--- Records for the task ---

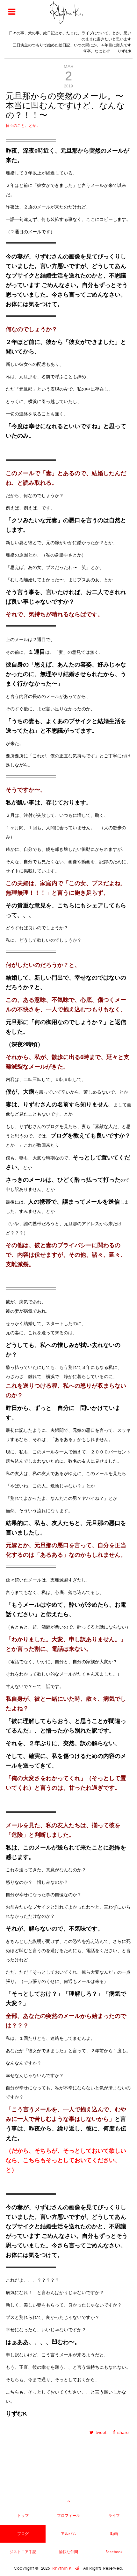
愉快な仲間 (68, 2551)
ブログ (23, 2533)
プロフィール (68, 2515)
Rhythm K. (64, 2568)
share (123, 2432)
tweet (101, 2432)
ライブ (114, 2515)
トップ (23, 2515)
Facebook (113, 2551)
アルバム (68, 2533)
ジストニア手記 (23, 2551)
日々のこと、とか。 (23, 125)
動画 (114, 2533)
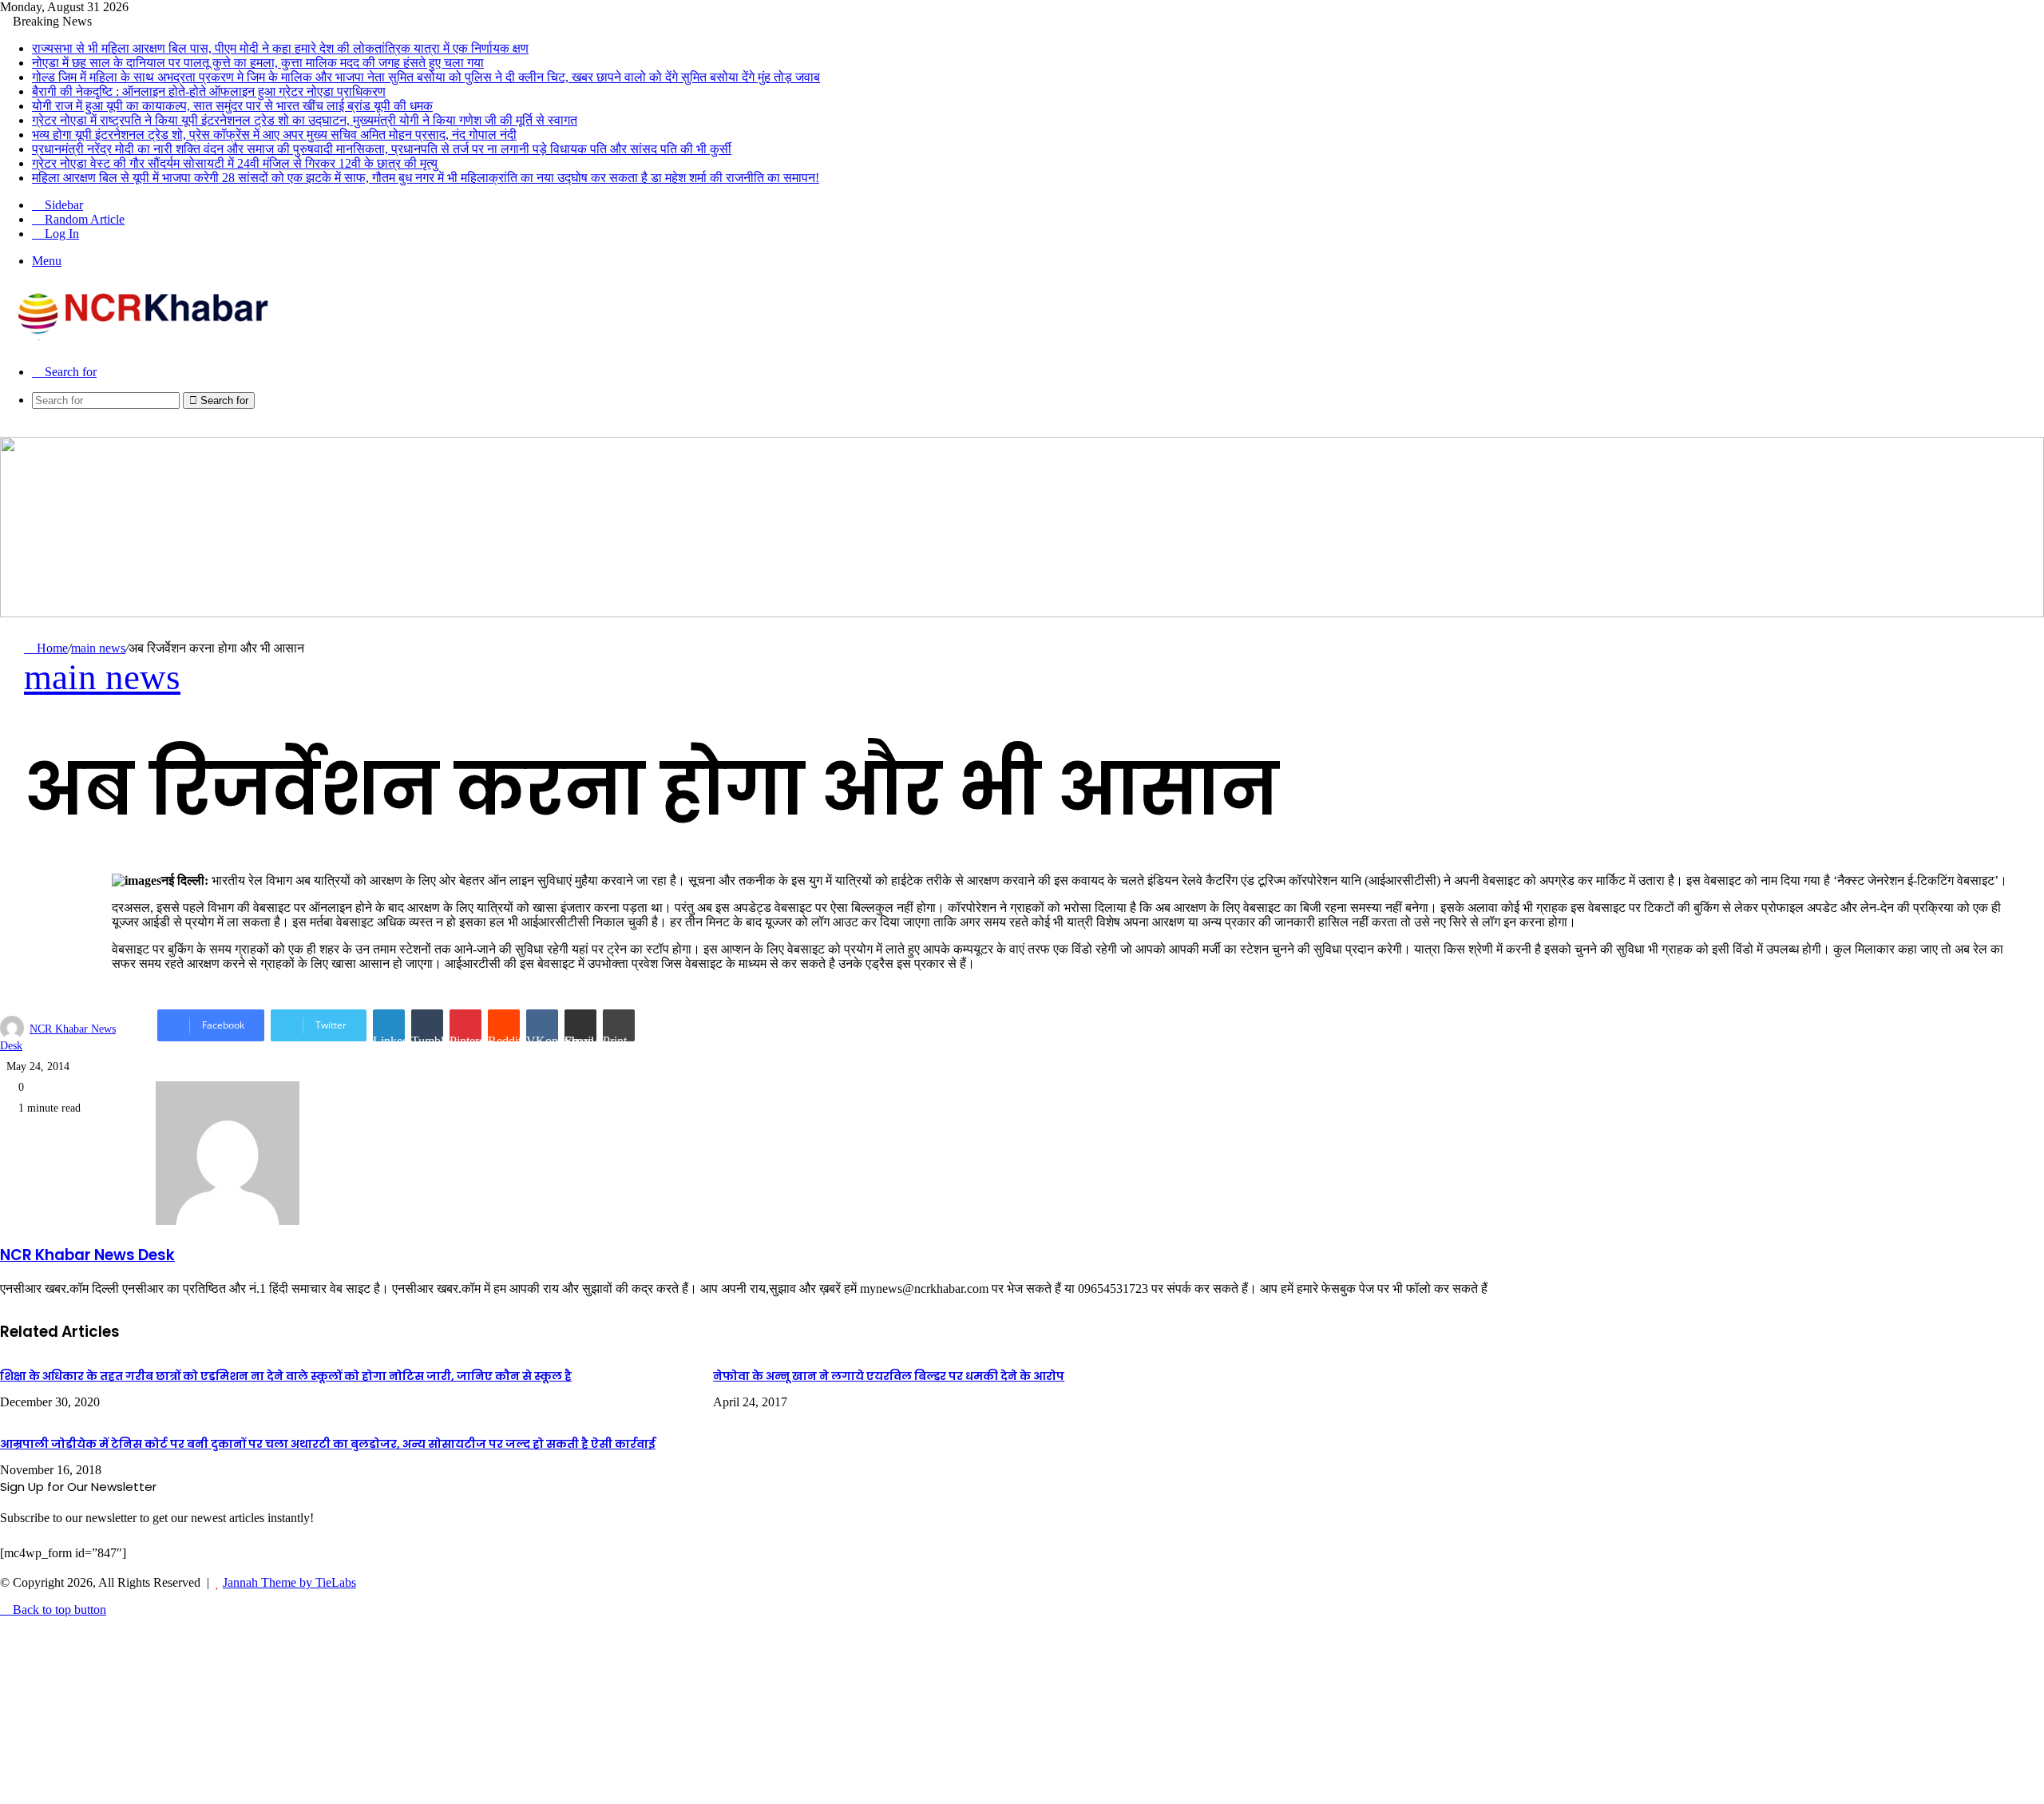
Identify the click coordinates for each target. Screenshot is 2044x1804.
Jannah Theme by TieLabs (289, 1582)
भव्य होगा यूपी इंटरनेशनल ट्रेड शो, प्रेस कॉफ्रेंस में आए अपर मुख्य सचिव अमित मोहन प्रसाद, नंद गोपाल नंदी (274, 134)
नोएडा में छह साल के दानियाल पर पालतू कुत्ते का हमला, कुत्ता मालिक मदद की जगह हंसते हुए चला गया (258, 62)
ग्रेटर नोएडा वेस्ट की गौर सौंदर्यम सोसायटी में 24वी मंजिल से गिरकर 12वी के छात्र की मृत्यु (235, 163)
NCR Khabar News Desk (87, 1255)
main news (98, 648)
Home (51, 648)
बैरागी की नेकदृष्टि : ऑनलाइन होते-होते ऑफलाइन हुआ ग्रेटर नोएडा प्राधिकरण (209, 91)
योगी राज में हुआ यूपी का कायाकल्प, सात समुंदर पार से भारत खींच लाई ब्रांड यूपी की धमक (232, 106)
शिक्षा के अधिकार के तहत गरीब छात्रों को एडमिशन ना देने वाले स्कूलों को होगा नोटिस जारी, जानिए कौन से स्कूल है (286, 1376)
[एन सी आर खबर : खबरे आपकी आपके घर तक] (148, 344)
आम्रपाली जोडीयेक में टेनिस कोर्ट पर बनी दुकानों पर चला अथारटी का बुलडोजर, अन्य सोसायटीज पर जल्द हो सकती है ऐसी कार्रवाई (328, 1444)
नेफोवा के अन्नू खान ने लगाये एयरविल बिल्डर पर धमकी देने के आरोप (888, 1376)
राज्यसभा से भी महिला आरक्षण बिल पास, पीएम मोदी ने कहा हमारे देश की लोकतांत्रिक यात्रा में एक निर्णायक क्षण (280, 48)
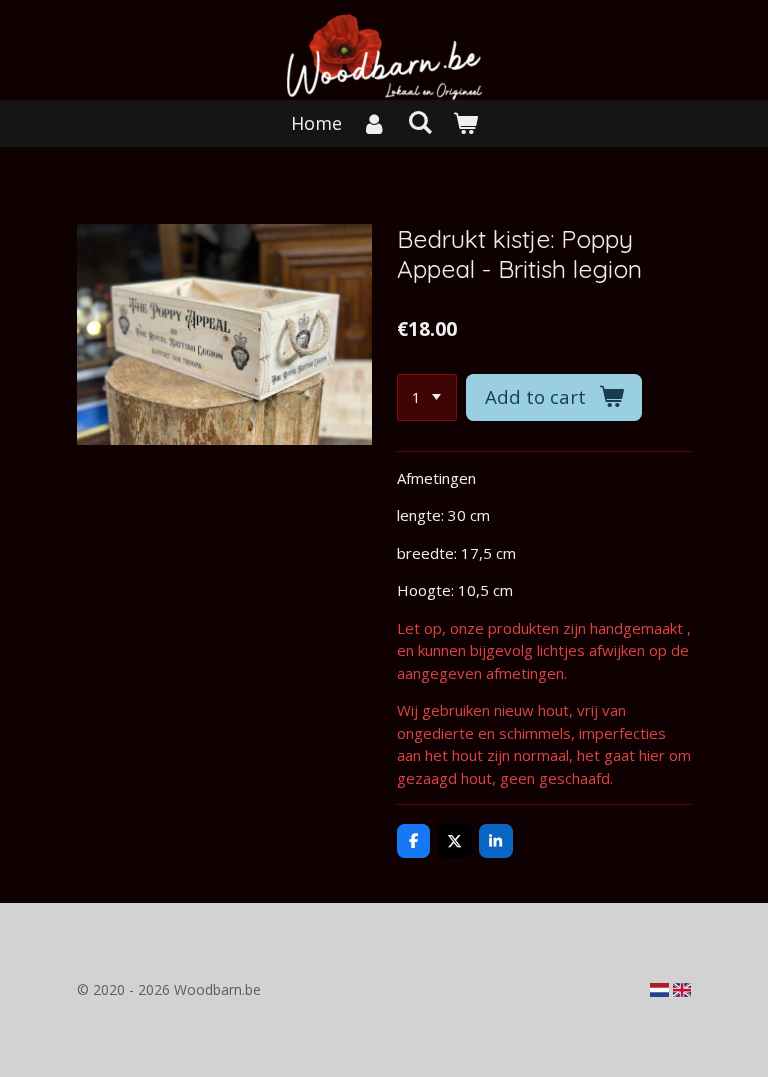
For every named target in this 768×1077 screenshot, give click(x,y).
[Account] (374, 123)
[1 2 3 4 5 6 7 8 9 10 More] (427, 397)
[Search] (419, 122)
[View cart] (464, 123)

---

- Exercise instructions
Copy out every line of the material above that contains the string "target".

- Response below
Identify the click coordinates for each target. Screenshot is 2044x1804.
For every named target in this 768×1077 screenshot, give click(x,y).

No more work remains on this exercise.